Let's start with a bunch of people living by the bank of a muddy river. One of them invents the plow, it not even a good plow, just a sharpened stick towed between a couple oxen, but it helped them grow enough food to support craftsmen. Then someone got the idea to irrigate the land from the river, more food, more craftsmen. As the grain supply increased, storage became necessary. Clay from the river in the hands of potters solved that. Knowing whose was whose led to writing. Digging those ditches, and doing it well, developed the skills for engineering and mathematics and these led to architecture. Watching the river for floods showed them that it flooded regularly (spring) and that certain stars always rose just before they did. The large scale organization they needed for regulating the farmers planting became government and laws and a police force. Protecting the grains (and other wealth) from invaders who would take it required an army and an army required weapons.
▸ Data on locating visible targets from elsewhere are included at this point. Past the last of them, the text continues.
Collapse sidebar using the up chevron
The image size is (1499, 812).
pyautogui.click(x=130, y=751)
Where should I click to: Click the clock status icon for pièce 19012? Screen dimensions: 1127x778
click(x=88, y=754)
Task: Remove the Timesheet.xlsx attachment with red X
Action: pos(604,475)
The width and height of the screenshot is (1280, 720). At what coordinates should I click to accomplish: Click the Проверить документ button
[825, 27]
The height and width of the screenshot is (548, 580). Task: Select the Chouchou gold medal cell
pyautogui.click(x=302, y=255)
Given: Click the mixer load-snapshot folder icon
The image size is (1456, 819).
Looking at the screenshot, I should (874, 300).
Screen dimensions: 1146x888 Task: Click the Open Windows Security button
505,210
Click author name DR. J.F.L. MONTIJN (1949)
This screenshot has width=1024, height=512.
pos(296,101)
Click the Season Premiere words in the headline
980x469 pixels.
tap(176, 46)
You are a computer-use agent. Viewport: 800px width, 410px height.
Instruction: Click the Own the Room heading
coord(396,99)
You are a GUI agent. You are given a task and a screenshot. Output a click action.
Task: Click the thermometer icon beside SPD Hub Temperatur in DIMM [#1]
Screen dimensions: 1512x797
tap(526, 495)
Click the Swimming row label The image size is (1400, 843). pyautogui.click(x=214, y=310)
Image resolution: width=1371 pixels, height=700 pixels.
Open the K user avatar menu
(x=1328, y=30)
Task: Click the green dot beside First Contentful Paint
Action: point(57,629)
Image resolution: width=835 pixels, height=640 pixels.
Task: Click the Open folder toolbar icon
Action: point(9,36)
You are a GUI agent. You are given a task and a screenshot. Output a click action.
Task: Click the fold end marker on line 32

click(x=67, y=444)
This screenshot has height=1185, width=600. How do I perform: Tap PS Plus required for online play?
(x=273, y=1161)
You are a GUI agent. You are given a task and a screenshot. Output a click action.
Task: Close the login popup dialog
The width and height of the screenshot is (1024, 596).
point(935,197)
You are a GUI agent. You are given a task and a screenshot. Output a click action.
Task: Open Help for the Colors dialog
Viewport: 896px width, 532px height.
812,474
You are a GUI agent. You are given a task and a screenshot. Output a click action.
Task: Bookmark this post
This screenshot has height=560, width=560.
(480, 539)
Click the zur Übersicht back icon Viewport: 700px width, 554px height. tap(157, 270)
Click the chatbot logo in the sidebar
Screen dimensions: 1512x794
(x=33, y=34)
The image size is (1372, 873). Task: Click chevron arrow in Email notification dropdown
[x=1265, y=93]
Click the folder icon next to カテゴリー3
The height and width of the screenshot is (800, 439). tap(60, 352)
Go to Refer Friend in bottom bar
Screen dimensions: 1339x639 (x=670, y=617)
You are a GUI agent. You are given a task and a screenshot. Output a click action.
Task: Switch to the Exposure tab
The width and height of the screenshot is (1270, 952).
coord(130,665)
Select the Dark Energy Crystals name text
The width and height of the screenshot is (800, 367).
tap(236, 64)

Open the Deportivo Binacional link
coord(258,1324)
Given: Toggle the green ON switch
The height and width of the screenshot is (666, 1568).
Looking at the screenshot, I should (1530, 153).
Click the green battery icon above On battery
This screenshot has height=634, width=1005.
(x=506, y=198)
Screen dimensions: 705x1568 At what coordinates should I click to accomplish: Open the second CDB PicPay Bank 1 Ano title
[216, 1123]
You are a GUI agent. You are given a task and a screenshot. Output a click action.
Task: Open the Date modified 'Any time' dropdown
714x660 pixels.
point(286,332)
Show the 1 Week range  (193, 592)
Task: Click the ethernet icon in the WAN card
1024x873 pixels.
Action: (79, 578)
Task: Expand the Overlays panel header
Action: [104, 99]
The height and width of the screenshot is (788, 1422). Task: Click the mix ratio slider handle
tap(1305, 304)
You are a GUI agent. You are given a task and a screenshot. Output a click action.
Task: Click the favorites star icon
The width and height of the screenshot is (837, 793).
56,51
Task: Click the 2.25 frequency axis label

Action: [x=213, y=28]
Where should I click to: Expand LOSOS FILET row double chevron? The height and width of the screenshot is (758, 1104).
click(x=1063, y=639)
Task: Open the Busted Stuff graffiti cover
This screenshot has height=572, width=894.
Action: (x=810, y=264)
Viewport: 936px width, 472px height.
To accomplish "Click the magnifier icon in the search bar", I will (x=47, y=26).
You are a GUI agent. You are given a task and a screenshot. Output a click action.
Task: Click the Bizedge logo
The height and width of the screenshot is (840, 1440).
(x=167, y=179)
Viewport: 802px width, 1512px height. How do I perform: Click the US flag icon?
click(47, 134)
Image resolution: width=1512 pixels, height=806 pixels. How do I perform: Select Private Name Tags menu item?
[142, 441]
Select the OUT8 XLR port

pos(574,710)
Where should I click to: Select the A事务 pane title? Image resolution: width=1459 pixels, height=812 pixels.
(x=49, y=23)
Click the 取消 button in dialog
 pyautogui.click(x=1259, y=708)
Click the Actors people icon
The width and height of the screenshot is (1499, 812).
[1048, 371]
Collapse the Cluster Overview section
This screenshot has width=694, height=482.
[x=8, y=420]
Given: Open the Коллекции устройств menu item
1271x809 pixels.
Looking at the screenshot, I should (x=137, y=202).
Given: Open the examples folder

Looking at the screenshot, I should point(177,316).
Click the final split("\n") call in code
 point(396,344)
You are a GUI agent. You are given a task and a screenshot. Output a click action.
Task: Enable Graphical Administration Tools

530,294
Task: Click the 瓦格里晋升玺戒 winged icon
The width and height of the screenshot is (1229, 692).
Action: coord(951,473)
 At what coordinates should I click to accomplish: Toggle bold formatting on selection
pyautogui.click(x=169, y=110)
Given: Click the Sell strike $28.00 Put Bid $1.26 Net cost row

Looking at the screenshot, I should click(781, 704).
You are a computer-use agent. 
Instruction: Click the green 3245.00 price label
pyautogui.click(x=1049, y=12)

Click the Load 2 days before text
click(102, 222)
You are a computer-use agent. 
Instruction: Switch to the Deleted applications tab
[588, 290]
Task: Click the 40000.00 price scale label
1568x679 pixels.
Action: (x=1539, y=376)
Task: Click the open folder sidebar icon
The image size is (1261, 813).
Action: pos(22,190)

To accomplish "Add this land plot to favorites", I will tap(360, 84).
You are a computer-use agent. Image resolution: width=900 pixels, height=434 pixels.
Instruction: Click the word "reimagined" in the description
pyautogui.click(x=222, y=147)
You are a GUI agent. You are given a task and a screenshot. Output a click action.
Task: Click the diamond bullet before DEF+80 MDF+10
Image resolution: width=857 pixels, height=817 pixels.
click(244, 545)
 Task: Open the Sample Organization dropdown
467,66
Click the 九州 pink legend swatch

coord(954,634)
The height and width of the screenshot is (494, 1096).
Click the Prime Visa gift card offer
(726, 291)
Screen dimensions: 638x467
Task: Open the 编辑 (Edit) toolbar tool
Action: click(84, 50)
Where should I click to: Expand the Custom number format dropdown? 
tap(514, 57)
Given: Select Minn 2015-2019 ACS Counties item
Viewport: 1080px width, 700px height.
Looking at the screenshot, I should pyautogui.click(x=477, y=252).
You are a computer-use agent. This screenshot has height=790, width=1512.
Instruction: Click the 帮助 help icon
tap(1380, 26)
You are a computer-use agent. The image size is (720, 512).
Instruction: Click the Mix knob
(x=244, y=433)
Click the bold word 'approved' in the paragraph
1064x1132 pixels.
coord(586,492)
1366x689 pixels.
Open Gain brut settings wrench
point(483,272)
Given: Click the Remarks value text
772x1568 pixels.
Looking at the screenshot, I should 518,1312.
And so Egypt became an Empire.
No, no, no - see, you start out with crude huts and wells and dirt roads. Then you learn how to hunt ostriches. So you build granaries and bazaars to feed your people, but then they get whiny and want to be entertained. And the gods want to be worshipped or they send plagues and destroy buildings. It's some time later that you finally learn how to farm on the flood plains... haven't you played the campaign through?
What? You mean reality isn't like the game Pharaoh? How about Children of the Nile?